As NRDC, along with frontline partners and other advocacy groups, urged, EPA’s guidance takes an approach that can:

- drive more cities to adopt water affordability solutions, such as:

  • capping bills for low-income residents at a percentage of income; 
  • adopting “lifeline” rates with a low charge for an initial amount of usage sufficient to meet each household’s essential needs; 
  • offering bill discounts to low-income customers; 

- incentivize states to prioritize disadvantaged communities when allocating billions of dollars under the Bipartisan Infrastructure Law, to help those communities end chronic sewage pollution without passing all of the cost to impacted residents. 

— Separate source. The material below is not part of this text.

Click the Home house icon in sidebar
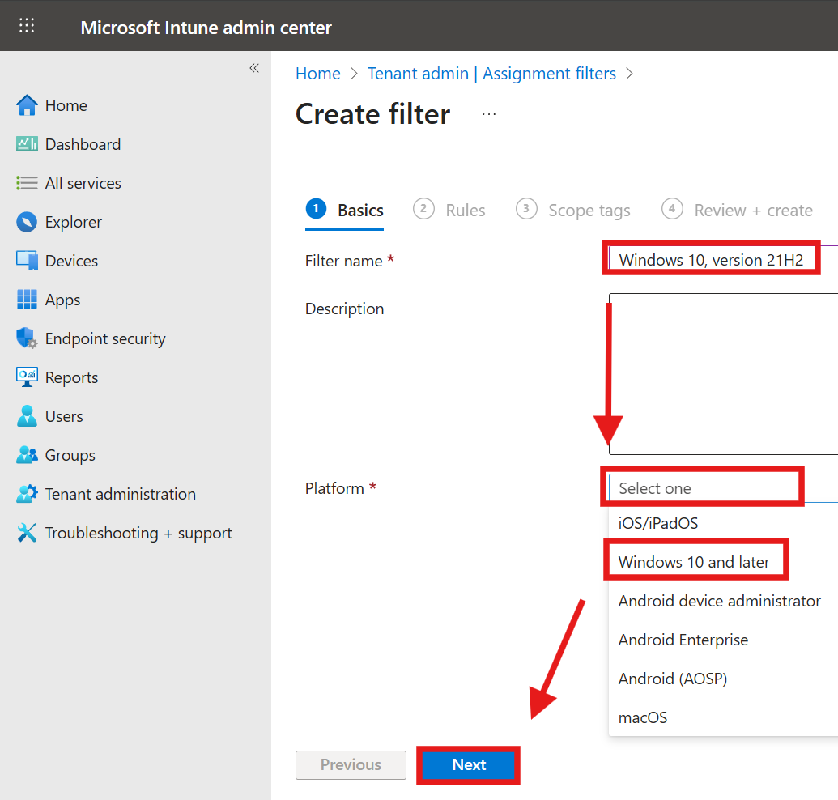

NRDC (Natural Resources Defense Council) is an international nonprofit environmental organization with more than 3 million members and online activists. Since 1970, our lawyers, scientists, and other environmental specialists have worked to protect the world's natural resources, public health, and the environment. NRDC has offices in New York City, Washington, D.C., Los Angeles, San Francisco, Chicago, Bozeman, MT, and Beijing. Visit us at www.nrdc.org and follow us on Twitter @NRDC.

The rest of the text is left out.